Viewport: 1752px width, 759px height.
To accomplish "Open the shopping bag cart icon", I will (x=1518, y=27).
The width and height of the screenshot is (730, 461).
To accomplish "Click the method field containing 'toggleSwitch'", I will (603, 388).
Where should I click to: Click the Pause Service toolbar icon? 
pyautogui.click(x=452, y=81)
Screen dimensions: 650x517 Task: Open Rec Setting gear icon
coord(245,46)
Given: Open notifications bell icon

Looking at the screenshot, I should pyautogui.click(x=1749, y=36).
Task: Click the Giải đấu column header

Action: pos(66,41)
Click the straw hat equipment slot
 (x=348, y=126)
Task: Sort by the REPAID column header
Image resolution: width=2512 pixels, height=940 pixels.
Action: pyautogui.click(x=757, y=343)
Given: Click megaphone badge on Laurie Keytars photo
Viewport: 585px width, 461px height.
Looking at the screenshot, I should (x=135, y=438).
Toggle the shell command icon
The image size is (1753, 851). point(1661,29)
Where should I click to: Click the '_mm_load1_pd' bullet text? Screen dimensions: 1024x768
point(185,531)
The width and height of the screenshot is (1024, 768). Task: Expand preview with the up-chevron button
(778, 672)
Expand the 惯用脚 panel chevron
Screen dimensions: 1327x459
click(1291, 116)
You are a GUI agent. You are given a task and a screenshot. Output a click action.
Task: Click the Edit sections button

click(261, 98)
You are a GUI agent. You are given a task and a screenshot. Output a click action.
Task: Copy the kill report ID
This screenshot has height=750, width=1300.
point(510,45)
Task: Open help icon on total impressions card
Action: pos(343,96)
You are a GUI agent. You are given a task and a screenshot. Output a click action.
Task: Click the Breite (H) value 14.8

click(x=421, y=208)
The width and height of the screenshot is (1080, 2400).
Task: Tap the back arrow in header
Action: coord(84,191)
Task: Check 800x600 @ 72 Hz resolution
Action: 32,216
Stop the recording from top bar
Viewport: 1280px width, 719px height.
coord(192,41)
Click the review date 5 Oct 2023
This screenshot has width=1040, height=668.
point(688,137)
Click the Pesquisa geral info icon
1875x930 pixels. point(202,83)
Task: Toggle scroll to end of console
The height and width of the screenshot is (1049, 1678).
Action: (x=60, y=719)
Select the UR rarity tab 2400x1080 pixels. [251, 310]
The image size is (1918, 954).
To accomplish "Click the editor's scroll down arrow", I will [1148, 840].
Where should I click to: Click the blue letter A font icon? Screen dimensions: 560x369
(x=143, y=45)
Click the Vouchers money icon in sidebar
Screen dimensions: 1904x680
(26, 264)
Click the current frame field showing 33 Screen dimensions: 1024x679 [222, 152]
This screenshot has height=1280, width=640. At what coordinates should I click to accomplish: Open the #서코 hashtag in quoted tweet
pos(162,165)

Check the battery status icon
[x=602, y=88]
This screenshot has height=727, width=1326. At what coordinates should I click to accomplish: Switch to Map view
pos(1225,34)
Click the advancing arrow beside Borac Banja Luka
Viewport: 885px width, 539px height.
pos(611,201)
-=-=-
*WORK TO BE COMPLETED*: From the listing above, extract all records word for word.

*RESPONSE AREA*:
Viewport: 1752px width, 759px height.
To accomplish "Open the shopping bag cart icon", I will (x=1518, y=27).
The width and height of the screenshot is (730, 461).
To accomplish "Click the method field containing 'toggleSwitch'", I will (603, 388).
Where should I click to: Click the Pause Service toolbar icon? 
pyautogui.click(x=452, y=81)
Screen dimensions: 650x517 Task: Open Rec Setting gear icon
coord(245,46)
Given: Open notifications bell icon

Looking at the screenshot, I should pyautogui.click(x=1749, y=36).
Task: Click the Giải đấu column header

Action: pos(66,41)
Click the straw hat equipment slot
 (x=348, y=126)
Task: Sort by the REPAID column header
Image resolution: width=2512 pixels, height=940 pixels.
Action: pyautogui.click(x=757, y=343)
Given: Click megaphone badge on Laurie Keytars photo
Viewport: 585px width, 461px height.
Looking at the screenshot, I should (x=135, y=438).
Toggle the shell command icon
The image size is (1753, 851). point(1661,29)
Where should I click to: Click the '_mm_load1_pd' bullet text? Screen dimensions: 1024x768
point(185,531)
The width and height of the screenshot is (1024, 768). Task: Expand preview with the up-chevron button
(778, 672)
Expand the 惯用脚 panel chevron
Screen dimensions: 1327x459
click(1291, 116)
You are a GUI agent. You are given a task and a screenshot. Output a click action.
Task: Click the Edit sections button

click(261, 98)
You are a GUI agent. You are given a task and a screenshot. Output a click action.
Task: Copy the kill report ID
This screenshot has height=750, width=1300.
point(510,45)
Task: Open help icon on total impressions card
Action: pos(343,96)
You are a GUI agent. You are given a task and a screenshot. Output a click action.
Task: Click the Breite (H) value 14.8

click(x=421, y=208)
The width and height of the screenshot is (1080, 2400).
Task: Tap the back arrow in header
Action: coord(84,191)
Task: Check 800x600 @ 72 Hz resolution
Action: 32,216
Stop the recording from top bar
Viewport: 1280px width, 719px height.
coord(192,41)
Click the review date 5 Oct 2023
This screenshot has width=1040, height=668.
point(688,137)
Click the Pesquisa geral info icon
1875x930 pixels. point(202,83)
Task: Toggle scroll to end of console
The height and width of the screenshot is (1049, 1678).
Action: (x=60, y=719)
Select the UR rarity tab 2400x1080 pixels. [251, 310]
The image size is (1918, 954).
To accomplish "Click the editor's scroll down arrow", I will [1148, 840].
Where should I click to: Click the blue letter A font icon? Screen dimensions: 560x369
(x=143, y=45)
Click the Vouchers money icon in sidebar
Screen dimensions: 1904x680
(26, 264)
Click the current frame field showing 33 Screen dimensions: 1024x679 [222, 152]
This screenshot has height=1280, width=640. At what coordinates should I click to accomplish: Open the #서코 hashtag in quoted tweet
pos(162,165)

Check the battery status icon
[x=602, y=88]
This screenshot has height=727, width=1326. At what coordinates should I click to accomplish: Switch to Map view
pos(1225,34)
Click the advancing arrow beside Borac Banja Luka
Viewport: 885px width, 539px height.
pos(611,201)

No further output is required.